I’m also uncomfortable with the pressure they’re placing on designers for creating new designs for Zazzle and having recent sales or they keep a designer’s profit. They would do better by creating a positive motivation strategy to encourage designers to want to create more designs for them to sell.
So should you use Zazzle? Is Zazzle legit? The answer is, partly.
Should you design things for Zazzle to sell on their marketplace? I can’t recommend anyone use Zazzle for this purpose until they return to designer friendly policies.
Should you create designs for personal use on Zazzle? Sure, but shop its many competitors for prices and read recent reviews about the kind of quality being produced.
RedBubble is an Alternative I have found whose policies appear very designer friendly, they have a low commission withdraw level, no pressure or attempts to hold the creators hostage and I didn’t find any hidden policies suggesting they’ll keep your commissions or try to take ownership of your copyrights. That’s the way it should be.

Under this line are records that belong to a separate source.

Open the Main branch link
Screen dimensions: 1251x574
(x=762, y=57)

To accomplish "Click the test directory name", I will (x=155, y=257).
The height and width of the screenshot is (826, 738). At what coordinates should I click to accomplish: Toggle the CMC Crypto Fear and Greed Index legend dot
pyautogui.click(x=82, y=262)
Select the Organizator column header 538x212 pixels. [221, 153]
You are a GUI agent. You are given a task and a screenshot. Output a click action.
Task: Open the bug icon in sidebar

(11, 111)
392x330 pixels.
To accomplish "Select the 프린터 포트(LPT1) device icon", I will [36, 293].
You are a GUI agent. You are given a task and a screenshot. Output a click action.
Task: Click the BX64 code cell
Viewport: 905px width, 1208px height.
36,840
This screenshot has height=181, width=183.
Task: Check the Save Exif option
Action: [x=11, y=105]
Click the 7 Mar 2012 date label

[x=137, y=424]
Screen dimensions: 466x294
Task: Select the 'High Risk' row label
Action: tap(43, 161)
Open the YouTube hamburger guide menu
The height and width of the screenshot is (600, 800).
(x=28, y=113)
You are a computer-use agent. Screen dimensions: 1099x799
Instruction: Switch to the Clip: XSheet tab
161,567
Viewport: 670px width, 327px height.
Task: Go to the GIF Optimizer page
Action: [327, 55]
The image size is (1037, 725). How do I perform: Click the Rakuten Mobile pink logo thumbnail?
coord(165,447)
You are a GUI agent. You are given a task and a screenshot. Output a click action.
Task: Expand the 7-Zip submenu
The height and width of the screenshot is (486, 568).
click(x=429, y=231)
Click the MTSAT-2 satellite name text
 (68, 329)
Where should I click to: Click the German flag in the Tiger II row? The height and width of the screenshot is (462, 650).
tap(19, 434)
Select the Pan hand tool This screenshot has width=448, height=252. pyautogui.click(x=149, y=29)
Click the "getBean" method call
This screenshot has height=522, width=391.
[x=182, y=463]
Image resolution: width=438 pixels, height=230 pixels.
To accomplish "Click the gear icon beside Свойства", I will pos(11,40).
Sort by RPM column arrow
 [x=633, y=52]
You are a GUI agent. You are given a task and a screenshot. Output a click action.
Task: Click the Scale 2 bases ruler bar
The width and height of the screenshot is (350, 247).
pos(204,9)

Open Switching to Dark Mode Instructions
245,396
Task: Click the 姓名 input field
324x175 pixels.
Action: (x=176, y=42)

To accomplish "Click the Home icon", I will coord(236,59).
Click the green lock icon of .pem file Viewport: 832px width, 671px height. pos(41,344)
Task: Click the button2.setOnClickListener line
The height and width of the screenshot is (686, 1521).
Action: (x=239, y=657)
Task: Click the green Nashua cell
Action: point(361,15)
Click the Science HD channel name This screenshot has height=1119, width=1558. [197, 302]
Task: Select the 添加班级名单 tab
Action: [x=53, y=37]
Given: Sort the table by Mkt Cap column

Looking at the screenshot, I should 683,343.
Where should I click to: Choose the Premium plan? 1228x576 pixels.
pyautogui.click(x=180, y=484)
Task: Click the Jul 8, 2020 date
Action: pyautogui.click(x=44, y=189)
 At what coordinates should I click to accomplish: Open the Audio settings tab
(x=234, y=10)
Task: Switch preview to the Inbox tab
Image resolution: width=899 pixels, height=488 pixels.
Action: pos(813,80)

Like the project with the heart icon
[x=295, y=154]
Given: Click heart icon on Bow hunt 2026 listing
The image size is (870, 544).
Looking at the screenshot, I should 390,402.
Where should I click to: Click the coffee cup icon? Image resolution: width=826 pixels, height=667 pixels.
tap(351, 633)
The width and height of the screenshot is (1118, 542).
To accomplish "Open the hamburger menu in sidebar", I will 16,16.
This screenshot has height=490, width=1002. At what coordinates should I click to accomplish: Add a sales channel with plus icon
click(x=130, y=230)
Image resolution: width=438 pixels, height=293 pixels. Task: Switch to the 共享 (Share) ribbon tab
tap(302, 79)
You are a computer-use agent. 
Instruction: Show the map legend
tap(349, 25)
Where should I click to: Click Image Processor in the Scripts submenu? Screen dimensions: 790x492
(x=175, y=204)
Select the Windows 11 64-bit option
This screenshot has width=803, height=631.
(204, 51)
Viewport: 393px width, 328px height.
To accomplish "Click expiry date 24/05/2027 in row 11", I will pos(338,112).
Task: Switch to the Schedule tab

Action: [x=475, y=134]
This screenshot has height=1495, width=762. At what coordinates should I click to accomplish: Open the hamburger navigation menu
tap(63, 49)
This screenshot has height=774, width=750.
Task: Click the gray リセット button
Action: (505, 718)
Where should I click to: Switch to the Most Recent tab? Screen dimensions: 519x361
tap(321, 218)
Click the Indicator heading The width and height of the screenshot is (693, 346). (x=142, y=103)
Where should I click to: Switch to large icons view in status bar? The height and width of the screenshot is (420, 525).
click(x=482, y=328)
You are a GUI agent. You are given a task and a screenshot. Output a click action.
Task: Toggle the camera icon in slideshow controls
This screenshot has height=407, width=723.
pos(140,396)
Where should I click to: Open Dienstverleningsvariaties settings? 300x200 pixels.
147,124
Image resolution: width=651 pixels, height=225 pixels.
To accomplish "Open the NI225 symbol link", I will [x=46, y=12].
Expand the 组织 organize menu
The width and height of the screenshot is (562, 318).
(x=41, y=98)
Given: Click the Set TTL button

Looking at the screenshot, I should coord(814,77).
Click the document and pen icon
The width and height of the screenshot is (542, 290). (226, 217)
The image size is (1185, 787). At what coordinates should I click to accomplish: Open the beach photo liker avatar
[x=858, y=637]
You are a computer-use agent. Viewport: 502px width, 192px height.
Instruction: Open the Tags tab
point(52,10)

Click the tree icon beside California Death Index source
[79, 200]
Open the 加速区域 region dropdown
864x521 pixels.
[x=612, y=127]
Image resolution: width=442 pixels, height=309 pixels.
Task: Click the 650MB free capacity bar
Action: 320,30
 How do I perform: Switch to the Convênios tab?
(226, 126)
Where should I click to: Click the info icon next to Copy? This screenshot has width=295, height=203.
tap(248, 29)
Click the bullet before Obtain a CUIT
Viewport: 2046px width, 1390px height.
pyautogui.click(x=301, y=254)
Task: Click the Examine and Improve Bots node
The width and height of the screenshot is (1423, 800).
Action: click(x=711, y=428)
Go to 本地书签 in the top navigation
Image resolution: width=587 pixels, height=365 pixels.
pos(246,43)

RedBubble also has good reviews about their quality. But I personally haven’t used it. It was just one that stood out when I began looking for a Zazzle replacement.
Conclusion, since Zazzle left me with no commission money in my account, and I do not agree with Zazzle’s new pressure tactics or commissions policies, I decided to terminate our relationship and deleted my designs and closed my stores.
Finding another place to design and sell is easy, finding a quality designer is not.
I think this Covid Pandemic and being forced out of business by Governor Gavin Newsom taught me a valuable lesson.
“Don’t waste your time with companies, politicians, or people who take more than they give.”